Total Rusunawa UNDIP sendiri terdiri dari lima unit gedung, yang setiap unitnya terdiri dari dua bidang dan memiliki lima lantai. Mahasiswa yang menghuni rusunawa itu berasal dari berbagai daerah di Indonesia, bahkan terdapat juga mahasiswa dari negara sahabat. “Ternyata mereka tidak pulang dan cukup banyak jumlahnya di sini,” kata Ganjar.
Sejak Covid-19 masuk ke Indonesia, Jawa Tengah khususnya, Ganjar secara intensif keliling menyambangi mahasiswa dari luar daerah. Kali pertama, asrama yang dikunjungi adalah asrama masiswa Papua.

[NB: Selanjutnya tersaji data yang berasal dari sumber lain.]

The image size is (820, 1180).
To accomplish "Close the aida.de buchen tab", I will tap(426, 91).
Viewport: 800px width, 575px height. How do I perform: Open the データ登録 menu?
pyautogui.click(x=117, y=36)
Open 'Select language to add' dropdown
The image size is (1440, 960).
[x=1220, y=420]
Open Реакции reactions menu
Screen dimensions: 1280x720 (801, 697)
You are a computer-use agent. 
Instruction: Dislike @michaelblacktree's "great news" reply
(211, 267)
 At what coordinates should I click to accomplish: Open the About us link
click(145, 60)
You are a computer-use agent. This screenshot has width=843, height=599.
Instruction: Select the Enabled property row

Baca juga : Ngabuburit ala Ganjar, Motoran Kunjungi Mahasiswa Luar Daerah
“Dan dari kami keliling mulai banyak orang terinspirasi dan mulai kelihatan. Kemarin saya hanya nengok Papua dan Aceh. Ternyata mahasiswa yang tertinggal itu banyak,” katanya. .
Selain mahasiswa Papua dan Aceh, asrama mahasiswa lain daerah juga telah ditengok Ganjar. Mulai dari Jabar, Jatim, Sulawesi Selatan dan lainnya. Ganjar memastikan, para mahasiswa yang tetap bertahan di Semarangi itu dapurnya tetap mengepul.
“Nah kemarin kita mendengar banyak mahasiswa dari UNDIP yang tidak pulang cukup banyak, bisa tidak kita lihat kondisinya. Bahkan tadi ada yang kondisinya sudah tidak mendapat kiriman dari orang tuanya dan bekerja part time di kafe. Tapi kafenya tutup,” katanya.
Mahasiswa tersebut bernama Ratih Ester Nababan, mahasiswa semester 8 Fakultas Sains dan Matematika. Menurut Ester, hari ini jadi penting bagi dirinya karena mendapat perhatian dari Gubernur Jawa Tengah Ganjar Pranowo. Dia yang asli Tapanuli Sumatera Utara mengatakan kepada Ganjar sudah hampir tiga bulan tidak ada kiriman uang yang dia terima dari orangtuanya.
Baca juga : Siswadi Terharu Dijenguk Ganjar, Curhat Sudah Tak Punya Penghasilan
“Sekarang kerja part time di kafe. Satu hari kerjaannya enam jam. Tapi kafenya mau tutup. Terima kasih Pak Ganjar bantuannya,” kata Ester yang mengatakan orangtuanya hanya berprofesi sebagai petani.
Sejumlah bantuan diberikan Ganjar, untuk mahasiswa yang tetap bertahan di rusunawa tersebut. Dari beras, mie instan, minyak goreng, buah-buahan sampai makanan siap saji.